The shoe company Clarks
has selected the visual campaign builder tool from online testing business Maxymiser
to support its online testing campaigns, meaning it is taking in-house some of the site-testing it had previously outsourced to Maxymiser.
Clarks is one of the best-known brand names on the UK high street, but also has operations in North America, Eastern and Western Europe, India and China, making it the fourth biggest footwear company in the world. With online sales increasing Clarks now wants to put more resource into this key driver for growth.
The shoe company has been using Maxymiser’s fully managed optimisation service since 2010 and built up substantial in-house knowledge in that period. Taking on some of the more basic onsite testing was, said Clarks web analytics manager Mark Carlock, a natural next step.
"After running with Maxymiser’s managed service for some time now we have become familiar with the testing process. As our approach to optimisation and testing has matured, we felt that we had gained enough in house knowledge to execute some of the more simple tests ourselves, freeing up Maxymiser’s time to concentrate on the more complicated testing.”
To date, Clarks has run six self-service tests, with more to come. “We have been able to gauge what sort of tests we could be running, for example around the insertion of banners on to pages and testing carousel content. Once we know whether the tests we are conducting are a success, we can pass them onto Maxymiser to add further depth and develop the precise results and analytics, which give us the real data behind the insight,” said Carlock.

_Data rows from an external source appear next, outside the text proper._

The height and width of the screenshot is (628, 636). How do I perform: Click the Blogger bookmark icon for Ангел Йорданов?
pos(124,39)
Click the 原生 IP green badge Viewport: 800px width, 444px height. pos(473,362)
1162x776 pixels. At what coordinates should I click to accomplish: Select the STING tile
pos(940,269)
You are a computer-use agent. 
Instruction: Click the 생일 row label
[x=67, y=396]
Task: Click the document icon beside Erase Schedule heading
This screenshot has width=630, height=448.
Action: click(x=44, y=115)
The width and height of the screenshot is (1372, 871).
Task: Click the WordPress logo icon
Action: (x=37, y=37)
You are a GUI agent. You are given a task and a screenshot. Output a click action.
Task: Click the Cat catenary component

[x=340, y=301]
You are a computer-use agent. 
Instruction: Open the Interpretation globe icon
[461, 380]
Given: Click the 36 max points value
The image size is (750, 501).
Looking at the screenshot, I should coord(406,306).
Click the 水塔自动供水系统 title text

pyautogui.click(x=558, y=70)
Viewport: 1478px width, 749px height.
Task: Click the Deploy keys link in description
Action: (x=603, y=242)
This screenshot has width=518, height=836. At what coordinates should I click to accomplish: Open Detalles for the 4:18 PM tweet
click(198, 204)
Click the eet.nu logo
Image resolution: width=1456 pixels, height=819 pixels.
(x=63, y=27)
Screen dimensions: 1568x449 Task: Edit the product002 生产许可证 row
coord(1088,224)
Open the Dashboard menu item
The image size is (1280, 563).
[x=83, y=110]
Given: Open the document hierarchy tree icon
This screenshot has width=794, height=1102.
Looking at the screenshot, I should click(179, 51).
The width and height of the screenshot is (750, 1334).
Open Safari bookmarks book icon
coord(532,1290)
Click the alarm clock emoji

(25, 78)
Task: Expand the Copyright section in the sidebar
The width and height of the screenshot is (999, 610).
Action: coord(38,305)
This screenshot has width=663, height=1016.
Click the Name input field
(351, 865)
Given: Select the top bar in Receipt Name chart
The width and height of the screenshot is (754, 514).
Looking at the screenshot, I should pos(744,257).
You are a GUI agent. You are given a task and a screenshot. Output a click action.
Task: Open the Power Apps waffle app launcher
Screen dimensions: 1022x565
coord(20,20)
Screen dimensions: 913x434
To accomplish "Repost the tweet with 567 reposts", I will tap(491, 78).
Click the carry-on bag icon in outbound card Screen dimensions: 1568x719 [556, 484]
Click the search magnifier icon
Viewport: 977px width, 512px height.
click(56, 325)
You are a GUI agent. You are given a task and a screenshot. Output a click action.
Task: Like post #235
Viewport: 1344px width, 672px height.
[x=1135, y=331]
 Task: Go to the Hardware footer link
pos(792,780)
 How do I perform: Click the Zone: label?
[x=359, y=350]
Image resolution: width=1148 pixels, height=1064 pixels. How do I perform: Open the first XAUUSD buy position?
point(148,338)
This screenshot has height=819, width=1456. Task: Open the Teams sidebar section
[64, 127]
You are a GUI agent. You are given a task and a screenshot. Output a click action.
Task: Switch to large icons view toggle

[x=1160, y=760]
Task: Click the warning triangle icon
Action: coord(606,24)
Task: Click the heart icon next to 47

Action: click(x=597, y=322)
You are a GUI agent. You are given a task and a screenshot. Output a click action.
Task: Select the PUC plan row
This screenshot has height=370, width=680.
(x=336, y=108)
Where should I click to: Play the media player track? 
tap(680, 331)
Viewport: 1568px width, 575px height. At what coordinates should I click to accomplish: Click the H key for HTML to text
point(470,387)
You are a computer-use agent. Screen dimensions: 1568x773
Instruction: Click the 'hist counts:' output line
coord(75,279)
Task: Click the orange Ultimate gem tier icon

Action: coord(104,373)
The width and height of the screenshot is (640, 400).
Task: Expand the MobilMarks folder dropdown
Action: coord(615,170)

“We have a long list of tests that we want to run with Maxymiser but understand that it is not possible to run them all. By using Maxymiser’s VCB solution we can refine the list so we are testing the parts of the site that we know we will see a clear difference from doing so, while the team at Maxymiser can focus on the overall customer experience.”Back in April Clarks went public
with the results of some of its testing with Maxymiser, which had resulted in much-improved conversion rates on some of its tests. At that time it had run about 36 major tests in partnership with Maxymiser, some with hundreds of variants. Each test examined a range of characteristics within the sales funnel, from language, design to email sign-ups. One checkout test looked at different wordings with regard to delivery charges – and the result that emerged resulted in a 4.2% uplift in conversion. Another test that resulted in Maxymiser swapping its previous closed basket for an open one that showed users the items they had chosen to buy during the checkout process delivered a 1.99% in conversion.